Дарган поморщился от вымолвленного женой иностранного имени, но ничего не сказал, принял на ладони только что рожденного человека, ощутил его невесомость и беззащитность. Он вдруг почувствовал себя всесильным и великодушным, обязанным оберегать жизнь, которой сам дал начало.
Осторожно ступая, казак поднес мальчика к Софьюшке, но передавать не спешил, всем нутром осязая, как пригрелось
В этот момент с подворья донесся крик, приглушенный закрытыми ставнями:
– Казаки, к оружию, абреки напали на кордон!…
В хате застыла чуткая тишина, лишь слышно было, как заскрипели ворота и по улице затопотали множество сапог. Дарган сунулся к Софьюшке, отдав ей ребенка, машинально пробежался пальцами по поясу, словно проверяя, на месте ли оружие. Он на глазах превращался в воина, на обветренное лицо которого вернулись суровые складки.
– Плохая примета, – прошептал кто-то из женщин, заполнивших спальню. – Опасности всю жизнь будут подстерегать.
– У казаков вся судьба состоит из опасностей, – так же шепотом ответили ей. – И Панкратий родился от казака…
Последних слов Дарган уже не слышал, закидывая за спину ружье и запихивая пистолет за пояс, он рвался к конюшне, чтобы вслед за станичниками помчаться на верном кабардинце к кордону на берегу Терека. Но когда подкрепление окружило избушку со сторожевой вышкой, рубка уже закончилась и прибывшим казакам осталось только проводить взглядами уцелевших басурманов, успевших перебраться на другую сторону реки.
Под копытами лошадей распластались убитые и корчились умирающие абреки, принявшие бой казаки вытерли шашки, вернули их в ножны и, чтобы побыстрее сбить напряжение, потянулись в домик, к бурдюку с чихирем. Их тоже в живых осталось немного.
Дарган спрыгнул с седла, ковырнул ножнами раненого налетчика, тот отозвался долгим стоном.
– Кто был во главе вашего отряда? – сурово осведомился он.
– Тебе не все равно? – сверкнул налитыми болью глазами умирающий и перевел запаленное дыхание. – Твое дело свиней разводить и генеральские задницы языком вылизывать.
– Кто у вас был главарем? – казак вынул шашку, замахнулся ею на абрека.
Чеченец разлепил синюшные губы, сплюнул сукровицу в грязь, но оставшиеся мгновения жизни еще никому не казались лишними. Он посмотрел на зимнее небо с низкими облаками, на голые прутья прибрежного кустарника, на мутные воды Терека, за которыми темнел стенами, посеченными дождем, его аул. Он словно прощался с родными местами.
– Главным среди нас был эмир Сулейман, – наконец прохрипел он. – Он и мои братья ночхойцы тебе не кровники, но всем нам ты враг…

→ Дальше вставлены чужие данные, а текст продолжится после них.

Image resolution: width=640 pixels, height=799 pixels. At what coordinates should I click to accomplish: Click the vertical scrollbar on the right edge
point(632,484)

Дарган взмахнул клинком, и голова бандита откатилась в кусты. Под встревоженными взглядами станичников он добил и остальных чеченцев, чего не водилось за ним отродясь. Терцы редко лишали жизни раненых врагов, если только противник не был причастен к убийству родственника или они не сходились с ним в равном поединке. Дарган же будто загодя старался расчистить дорогу только что народившемуся сыну. Он предположить не мог, что кровная вражда между кавказцами и казаками, столетия жившими в дружбе и согласии, растянется на несколько поколений.